In CloudForms 4 go to Container Images and find the desired container image.


Here we notice that the packages are 0. This means no smartstate analysis has run. To run smartstate analysis select the option under the configuration dropdown.


After smartstate analysis completes you will see the software packages installed within your container image.


By clicking on the packages you can see all the individual packages and most importantly their versions.

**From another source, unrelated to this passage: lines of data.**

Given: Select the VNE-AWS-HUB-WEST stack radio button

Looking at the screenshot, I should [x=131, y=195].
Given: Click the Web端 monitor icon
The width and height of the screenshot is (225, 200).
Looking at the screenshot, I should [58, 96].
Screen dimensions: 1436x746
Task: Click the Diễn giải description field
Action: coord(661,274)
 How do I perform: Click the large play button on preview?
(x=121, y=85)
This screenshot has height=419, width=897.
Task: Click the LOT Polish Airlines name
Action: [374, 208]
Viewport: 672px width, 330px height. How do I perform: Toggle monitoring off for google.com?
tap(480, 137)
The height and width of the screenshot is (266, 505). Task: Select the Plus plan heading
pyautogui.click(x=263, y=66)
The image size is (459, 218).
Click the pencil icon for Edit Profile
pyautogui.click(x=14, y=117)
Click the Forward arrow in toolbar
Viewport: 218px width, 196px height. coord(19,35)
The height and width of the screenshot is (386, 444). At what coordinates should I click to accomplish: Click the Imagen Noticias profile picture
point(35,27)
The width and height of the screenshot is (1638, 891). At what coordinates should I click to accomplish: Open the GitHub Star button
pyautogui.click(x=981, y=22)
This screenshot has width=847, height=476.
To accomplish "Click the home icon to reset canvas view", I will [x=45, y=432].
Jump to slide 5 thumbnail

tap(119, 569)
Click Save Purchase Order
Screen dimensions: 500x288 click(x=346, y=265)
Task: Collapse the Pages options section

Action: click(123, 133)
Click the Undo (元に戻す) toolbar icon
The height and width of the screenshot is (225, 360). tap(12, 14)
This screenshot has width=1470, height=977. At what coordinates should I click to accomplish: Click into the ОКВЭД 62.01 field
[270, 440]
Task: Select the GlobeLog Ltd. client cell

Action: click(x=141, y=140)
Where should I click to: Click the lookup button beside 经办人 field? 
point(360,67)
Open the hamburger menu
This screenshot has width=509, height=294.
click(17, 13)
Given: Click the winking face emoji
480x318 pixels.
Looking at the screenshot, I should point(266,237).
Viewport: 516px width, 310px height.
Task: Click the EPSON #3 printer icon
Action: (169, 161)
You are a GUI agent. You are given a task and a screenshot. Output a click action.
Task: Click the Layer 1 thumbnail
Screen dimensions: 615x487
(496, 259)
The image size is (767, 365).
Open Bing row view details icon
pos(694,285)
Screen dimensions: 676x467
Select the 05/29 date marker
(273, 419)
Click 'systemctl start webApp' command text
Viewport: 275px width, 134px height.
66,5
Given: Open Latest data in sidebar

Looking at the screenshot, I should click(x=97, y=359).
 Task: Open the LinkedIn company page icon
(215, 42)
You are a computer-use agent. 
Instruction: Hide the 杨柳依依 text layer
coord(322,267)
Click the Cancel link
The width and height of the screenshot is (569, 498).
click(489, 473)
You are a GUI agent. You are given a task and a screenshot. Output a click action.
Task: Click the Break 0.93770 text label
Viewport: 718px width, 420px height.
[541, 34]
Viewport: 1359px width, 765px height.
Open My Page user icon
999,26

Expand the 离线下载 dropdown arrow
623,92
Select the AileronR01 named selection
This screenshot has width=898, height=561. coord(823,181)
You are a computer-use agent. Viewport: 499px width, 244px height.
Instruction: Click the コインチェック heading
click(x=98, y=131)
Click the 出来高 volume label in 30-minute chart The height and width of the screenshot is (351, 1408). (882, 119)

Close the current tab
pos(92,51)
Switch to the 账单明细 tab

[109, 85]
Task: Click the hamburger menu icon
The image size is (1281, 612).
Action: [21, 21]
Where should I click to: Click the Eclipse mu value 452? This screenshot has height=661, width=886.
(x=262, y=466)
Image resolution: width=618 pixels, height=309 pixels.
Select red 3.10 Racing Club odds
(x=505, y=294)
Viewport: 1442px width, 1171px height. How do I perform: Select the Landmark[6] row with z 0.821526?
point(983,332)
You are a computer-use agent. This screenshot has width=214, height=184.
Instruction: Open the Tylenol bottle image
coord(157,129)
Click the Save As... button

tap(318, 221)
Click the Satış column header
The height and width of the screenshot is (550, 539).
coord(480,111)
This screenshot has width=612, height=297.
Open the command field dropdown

Container image software packages and versions are now known to CloudForms 4. In a future version of CloudForms 4 when active container management is introduced, you should be able to create security compliance policies and define actions in the event of a security violation. To learn more about creating compliance policies in CloudForms see this article that was previously published.


In this article we have seen how to enable smartstate analysis in CloudForms 4 in order to peer into container images. Container technology is without question revolutionizing the way we develop and run applications. The only thing standing in it's way has been security. This is a major step forward in the ability to ensure enterprise security compliance of container environments. Red Hat is focusing greatly on container security and enabling container technology in the enterprise. This is the start of much more to come so stay tuned, buckle up and enjoy the ride!

Happy Container Compliance with CloudForms 4 and OpenShift 3!